On the heels of World War II, with medical ethics in the spotlight following unconscionable Nazi atrocities, the World Medical Association (WMA) decided that the Hippocratic oath, which had guided medicine since around 500 BC, needed to be replaced. So the Association developed a new oath that contained some of the principles of the ancient oath but opened the door to continual modernizing.
The World Medical Association responded to Nazi medical atrocities not by reasserting the time-tested Hippocratic oath, but by asserting a new modern oath, subject to change every 10 years. |
The WMA's Declaration of Geneva, introduced in 1948, followed
the general pattern of the Hippocratic oath, which promotes patient protections
by highlighting the physician's discretion in the use of power.
The Declaration of Geneva followed the Hippocratic oath's
assumption that the physician is not a pawn of the patient but a professional
who exercises ethical judgment. The Declaration stated conscience freedom in
healthcare simply: "I will practice my profession with conscience and
dignity."[i]
Shifting ideology is replacing timeless oaths and
bedrock principles
By contrast to the fixed bedrock principles enshrined in the
millennia-old Hippocratic oath, however, the World Medical Association's Declaration
of Geneva undergoes revision every decade.
After half a dozen windward revisions in the direction of liberal social positions,
the evidence of the Declaration's ever-shifting form belies its claim to "safeguard
the ethical principles of the medical profession, relatively uninfluenced by
zeitgeist and modernism."[ii]
The WMA's ever-changing Declaration of Geneva is a virtual zeitgeist barometer. |
In fact, the Declaration serves as a veritable zeitgeist barometer, tracking with the current
era's cultural climate.
Exhibit A: Physicians
using the original Declaration of Geneva promised, "I will not permit
consideration of religion, nationality, race, party politics or social standing
to intervene between my duty and my patient." Five considerations.
By 2017, the list had expanded with over a dozen new items
or phrasings to read, "I will not permit considerations of age, disease or disability, creed, ethnic origin, gender,
nationality, political affiliation, race, sexual orientation, social standing, or any other factor to intervene between
my duty and my patient"[iii]
(changes noted in added italics). Apparently exhausted by compiling the extra
items, the Declaration editing committee decided to cover their bases for all
time: "or any other factor."
The Declaration of Geneva has quickly become a
"fill-in-the-blank" blackboard of social and political agendas.
Exhibit B: The
original Declaration unequivocally asserted, "I will maintain the utmost
respect for human life from the time of conception."[iv]
With every revision, "life" keeps getting vaguer. |
That apparent pro-life commitment survived just one
revision.
By 1983, activist editors had watered it down to, "I will
maintain the utmost respect for human life from its beginning" (emphasis added).[v]
Divorced from science and subjected to the ideological whim of the interpreter,
"beginning" could mean any time from conception to birth to verbal
ability to, what the heck, graduation
with an advanced degree.
Fill in the blank with your own whim.
Apparently by 1983, practitioners of modern medicine had
lost the ability to acknowledge what biological science right up until that
point had clearly demonstrated as an inarguable reality: that human life begins
at conception. So the new medical oath reflected the loss of scientific knowledge,
resorting to fuzzy, flexible ambiguity.
By the fourth revision, oath editors apparently had lost
all interest in when life begins.
The newly revised statement simply said, "I will
maintain the utmost respect for human life."

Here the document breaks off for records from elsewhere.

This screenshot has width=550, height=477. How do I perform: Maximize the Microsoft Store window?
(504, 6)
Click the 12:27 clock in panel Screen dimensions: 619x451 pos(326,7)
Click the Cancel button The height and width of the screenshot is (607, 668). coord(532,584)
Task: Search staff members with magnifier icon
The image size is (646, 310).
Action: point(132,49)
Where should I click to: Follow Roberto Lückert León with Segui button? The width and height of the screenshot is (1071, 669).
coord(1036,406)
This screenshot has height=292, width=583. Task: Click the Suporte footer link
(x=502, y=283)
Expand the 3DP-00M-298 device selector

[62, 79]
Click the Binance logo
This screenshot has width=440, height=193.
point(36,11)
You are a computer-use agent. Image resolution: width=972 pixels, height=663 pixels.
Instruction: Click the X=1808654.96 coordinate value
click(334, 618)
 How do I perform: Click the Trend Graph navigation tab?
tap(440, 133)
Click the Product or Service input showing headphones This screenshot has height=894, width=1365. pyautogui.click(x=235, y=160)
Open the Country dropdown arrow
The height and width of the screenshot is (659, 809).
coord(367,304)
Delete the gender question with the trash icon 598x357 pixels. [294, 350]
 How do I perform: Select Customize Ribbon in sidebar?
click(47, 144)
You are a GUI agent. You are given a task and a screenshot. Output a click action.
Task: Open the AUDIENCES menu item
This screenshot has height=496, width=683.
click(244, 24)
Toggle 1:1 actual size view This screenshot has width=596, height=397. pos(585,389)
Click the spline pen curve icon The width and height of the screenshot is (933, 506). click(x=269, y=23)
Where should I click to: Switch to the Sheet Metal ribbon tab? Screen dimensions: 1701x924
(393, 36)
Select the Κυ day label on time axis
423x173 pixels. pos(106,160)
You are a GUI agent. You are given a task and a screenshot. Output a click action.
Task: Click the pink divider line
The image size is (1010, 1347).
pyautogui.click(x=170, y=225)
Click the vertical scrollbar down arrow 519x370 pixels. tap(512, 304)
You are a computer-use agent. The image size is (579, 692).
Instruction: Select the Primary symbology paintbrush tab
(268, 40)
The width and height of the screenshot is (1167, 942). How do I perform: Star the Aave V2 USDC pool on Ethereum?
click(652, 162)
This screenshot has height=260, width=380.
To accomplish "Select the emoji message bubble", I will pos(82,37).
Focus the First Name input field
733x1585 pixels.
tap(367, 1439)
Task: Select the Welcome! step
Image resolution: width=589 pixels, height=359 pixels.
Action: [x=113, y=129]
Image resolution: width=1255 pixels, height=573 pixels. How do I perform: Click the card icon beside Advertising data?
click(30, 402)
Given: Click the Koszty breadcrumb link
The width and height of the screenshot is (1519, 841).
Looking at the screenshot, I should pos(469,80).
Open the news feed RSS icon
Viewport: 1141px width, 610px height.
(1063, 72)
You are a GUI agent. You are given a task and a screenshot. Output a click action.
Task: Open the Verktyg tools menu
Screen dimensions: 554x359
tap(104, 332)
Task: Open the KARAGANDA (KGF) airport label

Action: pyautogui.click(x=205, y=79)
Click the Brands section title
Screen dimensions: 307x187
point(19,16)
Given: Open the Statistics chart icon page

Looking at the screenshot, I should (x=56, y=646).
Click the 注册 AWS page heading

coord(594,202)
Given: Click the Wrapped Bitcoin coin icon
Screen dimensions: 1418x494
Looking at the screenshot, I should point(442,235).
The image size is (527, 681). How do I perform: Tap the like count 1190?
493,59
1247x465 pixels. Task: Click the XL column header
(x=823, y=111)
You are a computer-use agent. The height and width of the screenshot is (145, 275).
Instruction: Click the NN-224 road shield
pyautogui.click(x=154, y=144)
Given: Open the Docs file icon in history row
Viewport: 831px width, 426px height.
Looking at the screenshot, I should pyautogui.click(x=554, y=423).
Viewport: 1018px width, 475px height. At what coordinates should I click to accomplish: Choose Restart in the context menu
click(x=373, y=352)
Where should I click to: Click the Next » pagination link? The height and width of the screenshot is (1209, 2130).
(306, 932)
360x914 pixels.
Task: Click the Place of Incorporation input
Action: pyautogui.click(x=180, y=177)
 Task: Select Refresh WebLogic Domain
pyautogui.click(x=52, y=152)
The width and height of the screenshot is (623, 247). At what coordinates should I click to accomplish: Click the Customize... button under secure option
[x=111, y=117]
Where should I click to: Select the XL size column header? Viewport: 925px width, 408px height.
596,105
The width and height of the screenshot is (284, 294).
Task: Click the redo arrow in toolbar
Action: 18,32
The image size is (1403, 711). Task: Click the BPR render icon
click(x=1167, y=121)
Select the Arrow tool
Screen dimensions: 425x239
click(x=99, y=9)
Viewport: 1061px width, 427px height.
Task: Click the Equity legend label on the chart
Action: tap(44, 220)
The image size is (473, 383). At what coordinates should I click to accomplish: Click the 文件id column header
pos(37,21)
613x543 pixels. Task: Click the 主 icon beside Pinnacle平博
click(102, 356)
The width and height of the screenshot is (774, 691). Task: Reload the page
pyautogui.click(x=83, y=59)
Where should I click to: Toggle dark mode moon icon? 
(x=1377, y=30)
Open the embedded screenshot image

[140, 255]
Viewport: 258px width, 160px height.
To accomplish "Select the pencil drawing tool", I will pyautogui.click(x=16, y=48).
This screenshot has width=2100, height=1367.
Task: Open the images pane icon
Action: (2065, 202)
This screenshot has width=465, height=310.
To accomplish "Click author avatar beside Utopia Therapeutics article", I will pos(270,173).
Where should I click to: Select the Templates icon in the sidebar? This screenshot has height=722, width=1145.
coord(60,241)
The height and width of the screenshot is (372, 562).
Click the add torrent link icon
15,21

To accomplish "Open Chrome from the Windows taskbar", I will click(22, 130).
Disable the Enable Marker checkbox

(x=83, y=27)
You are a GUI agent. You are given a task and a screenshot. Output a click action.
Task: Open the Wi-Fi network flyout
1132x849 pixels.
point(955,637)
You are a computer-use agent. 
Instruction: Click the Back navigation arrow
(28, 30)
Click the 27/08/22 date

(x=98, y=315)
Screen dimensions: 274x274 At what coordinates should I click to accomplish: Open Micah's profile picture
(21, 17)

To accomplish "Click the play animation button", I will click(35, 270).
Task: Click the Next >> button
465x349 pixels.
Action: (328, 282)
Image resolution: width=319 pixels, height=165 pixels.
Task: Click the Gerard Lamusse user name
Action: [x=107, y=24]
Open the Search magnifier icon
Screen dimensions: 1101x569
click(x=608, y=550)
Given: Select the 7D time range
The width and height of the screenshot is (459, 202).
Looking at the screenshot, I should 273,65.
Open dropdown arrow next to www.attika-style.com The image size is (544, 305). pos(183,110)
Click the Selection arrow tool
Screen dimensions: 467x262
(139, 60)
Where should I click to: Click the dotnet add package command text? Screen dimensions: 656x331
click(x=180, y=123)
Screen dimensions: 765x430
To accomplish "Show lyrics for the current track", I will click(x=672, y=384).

Perhaps the next revision will delete human and simply
refer to "life," followed by a subsequent revision that will pledge,
"I will maintain the utmost respect." The final revision will be
simply, "I," which appears to be the only remaining ethic. Whatever I
want, whatever I think, whatever I choose.
Autonomy.
Next essay: Abortion activists tie conscience freedom to ideological conformity
[i] Declaration of Geneva,
1948 original version, World Medical Association. Reprinted and analyzed in
"Use of the Hippocratic Oath: A Review of Twentieth Century Practice and a
Content Analysis of Oaths Administered in Medical Schools in the U.S. and
Canada in 1993," by Orr, Robert D., Pang, Norman, Pellegrino, Edmund D.,
Siegler, Mark
Journal of Clinical Ethics. 1997 Winter; 8(4): 377-388.
http://hdl.handle.net/10822/752459.
[ii] World Medical Association
web page, https://www.wma.net/what-we-do/medical-ethics/declaration-of-geneva/
accessed Nov. 16, 2017.
[iii] Declaration of Geneva,
World Medical Association, October 2017.
[iv] Declaration of Geneva,
World Medical Association, adopted October, 1949.
[v] Declaration of Geneva,
World Medical Association, October 1983.